I believe you are the victim of trolling OP, lay off the drugs
>injecting insulin producing bacteria into the body with no way to regulate the insulin output
what could possibly go wrong
brb gonna patent it before someone else does
>am I being closed-minded?
The reason is that
1:oral insulin is badly absorbed, and
2:having it part of the microbiome means it's hard to regulate, and as insulin overdose can be lethal in itself or cause lethal accidents it's very much not wanted.
> what's to stop us from?
That's pretty much a safe sigh someone is talking out of their hat. But basically What >>7639727 was saying. The bacteria would have no way of knowing what's the right amount to produce.
Now you could hypothetical engineer bacteria able to detect the blood sugar levels and produce the right amount but that's decades ahead of today's tech.
This kind of shit happens naturally, it's a pretty solid theory on how many of our cellular functions evolved (a bacteria/virus/other's genes joined ours over time, especially from commensal relationships)
The main barrier that I am imagining is, will the insulin be absorbed quickly enough to respond to blood sugar spikes? E. Coli generally float around in the large intestinal mucosa. Can insulin be absorbed through the gut wall efficiently?
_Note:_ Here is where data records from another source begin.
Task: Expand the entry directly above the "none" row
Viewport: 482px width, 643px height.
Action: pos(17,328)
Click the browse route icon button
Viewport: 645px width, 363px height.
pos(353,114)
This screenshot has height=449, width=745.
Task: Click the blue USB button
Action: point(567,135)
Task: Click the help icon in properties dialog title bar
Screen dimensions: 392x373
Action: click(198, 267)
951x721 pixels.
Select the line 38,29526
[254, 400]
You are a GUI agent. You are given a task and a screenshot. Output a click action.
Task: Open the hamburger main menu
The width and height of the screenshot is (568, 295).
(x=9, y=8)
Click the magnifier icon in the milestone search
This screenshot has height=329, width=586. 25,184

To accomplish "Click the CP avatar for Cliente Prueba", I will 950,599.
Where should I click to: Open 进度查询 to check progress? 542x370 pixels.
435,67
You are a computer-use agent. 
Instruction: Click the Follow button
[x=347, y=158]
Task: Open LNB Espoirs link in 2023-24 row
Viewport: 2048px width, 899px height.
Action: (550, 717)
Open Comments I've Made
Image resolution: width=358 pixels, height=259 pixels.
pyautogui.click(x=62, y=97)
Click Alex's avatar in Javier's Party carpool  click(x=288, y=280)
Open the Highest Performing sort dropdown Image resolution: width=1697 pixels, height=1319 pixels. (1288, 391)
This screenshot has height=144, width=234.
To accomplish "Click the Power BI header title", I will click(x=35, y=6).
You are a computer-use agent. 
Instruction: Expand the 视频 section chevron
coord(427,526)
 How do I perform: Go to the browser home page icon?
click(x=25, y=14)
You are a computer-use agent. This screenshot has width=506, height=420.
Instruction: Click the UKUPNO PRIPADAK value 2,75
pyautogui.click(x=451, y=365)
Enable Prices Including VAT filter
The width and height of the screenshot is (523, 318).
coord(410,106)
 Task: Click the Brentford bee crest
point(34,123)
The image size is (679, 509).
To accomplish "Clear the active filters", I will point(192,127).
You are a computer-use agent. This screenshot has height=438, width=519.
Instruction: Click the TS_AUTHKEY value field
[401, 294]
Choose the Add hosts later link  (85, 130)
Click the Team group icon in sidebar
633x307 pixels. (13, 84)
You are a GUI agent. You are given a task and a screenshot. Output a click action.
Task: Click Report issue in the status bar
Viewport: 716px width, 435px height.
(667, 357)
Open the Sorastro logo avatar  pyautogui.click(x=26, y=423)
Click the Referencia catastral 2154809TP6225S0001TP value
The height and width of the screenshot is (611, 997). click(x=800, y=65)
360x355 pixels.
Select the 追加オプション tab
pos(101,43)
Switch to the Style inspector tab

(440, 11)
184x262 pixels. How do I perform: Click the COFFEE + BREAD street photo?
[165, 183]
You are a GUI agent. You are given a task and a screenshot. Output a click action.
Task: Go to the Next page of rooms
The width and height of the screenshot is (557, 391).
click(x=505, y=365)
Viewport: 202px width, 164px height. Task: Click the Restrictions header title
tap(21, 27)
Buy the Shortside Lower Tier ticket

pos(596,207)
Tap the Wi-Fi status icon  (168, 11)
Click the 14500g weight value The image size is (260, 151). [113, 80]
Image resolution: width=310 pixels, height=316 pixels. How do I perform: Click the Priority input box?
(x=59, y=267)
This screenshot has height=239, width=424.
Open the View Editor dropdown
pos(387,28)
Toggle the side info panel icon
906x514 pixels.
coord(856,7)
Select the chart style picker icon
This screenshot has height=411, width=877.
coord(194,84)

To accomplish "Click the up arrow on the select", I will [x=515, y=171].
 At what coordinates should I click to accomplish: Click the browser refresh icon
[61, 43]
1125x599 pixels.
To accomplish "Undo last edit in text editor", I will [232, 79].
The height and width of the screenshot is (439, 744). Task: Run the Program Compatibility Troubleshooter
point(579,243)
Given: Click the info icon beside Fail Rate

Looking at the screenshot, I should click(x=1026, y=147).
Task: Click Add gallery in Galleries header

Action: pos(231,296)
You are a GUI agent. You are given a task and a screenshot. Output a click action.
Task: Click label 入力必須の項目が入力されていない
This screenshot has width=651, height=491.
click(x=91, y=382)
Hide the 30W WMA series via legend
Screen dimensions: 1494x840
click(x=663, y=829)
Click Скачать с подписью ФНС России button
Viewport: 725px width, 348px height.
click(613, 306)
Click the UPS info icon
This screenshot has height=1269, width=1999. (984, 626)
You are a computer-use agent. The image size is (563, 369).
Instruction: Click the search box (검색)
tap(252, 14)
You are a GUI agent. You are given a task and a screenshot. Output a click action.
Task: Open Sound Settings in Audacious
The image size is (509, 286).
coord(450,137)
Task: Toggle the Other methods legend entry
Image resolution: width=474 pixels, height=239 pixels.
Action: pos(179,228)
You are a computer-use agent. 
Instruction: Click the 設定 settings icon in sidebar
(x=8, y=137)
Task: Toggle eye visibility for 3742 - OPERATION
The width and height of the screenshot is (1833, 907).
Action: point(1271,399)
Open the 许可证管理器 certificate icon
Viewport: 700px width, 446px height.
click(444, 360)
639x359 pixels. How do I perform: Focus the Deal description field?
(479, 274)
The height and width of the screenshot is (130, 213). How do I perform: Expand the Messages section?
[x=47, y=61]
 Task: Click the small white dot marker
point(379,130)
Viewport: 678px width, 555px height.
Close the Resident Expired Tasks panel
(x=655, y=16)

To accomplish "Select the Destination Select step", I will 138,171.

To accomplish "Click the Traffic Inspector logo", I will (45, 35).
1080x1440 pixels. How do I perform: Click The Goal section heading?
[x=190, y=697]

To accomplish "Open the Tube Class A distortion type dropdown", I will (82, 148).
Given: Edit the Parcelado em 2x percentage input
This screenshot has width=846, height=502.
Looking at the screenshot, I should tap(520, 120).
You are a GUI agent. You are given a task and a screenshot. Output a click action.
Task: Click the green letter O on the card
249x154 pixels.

>The main barrier that I am imagining is, will the insulin be absorbed quickly enough to respond to blood sugar spikes
>not the fact that an uncontrollable production of insulin will kill you dead
Not necessarily you could manipulate the growth kinetics if you had a product inhibition factor it could be designed so that it would be self regulating at the desired concentration assuming the equilibrium doesn't change too drastically. It would take a lot of talented genetic engineering to get it right though.
t. Biochemical Engineer.
But is it really feasible to think that we can reliably control growth kinetics of the gut? The microbiome is very sensitive. One bad burrito, or ingestion of antibiotics, can throw the whole system out of wack.
I think even a working gene manipulation therapy is more likely, but as complex as it is, it's definitely possible to control the product and cell to limiting concentrations. You would probably wipe out the bacteria too often for it be effective though.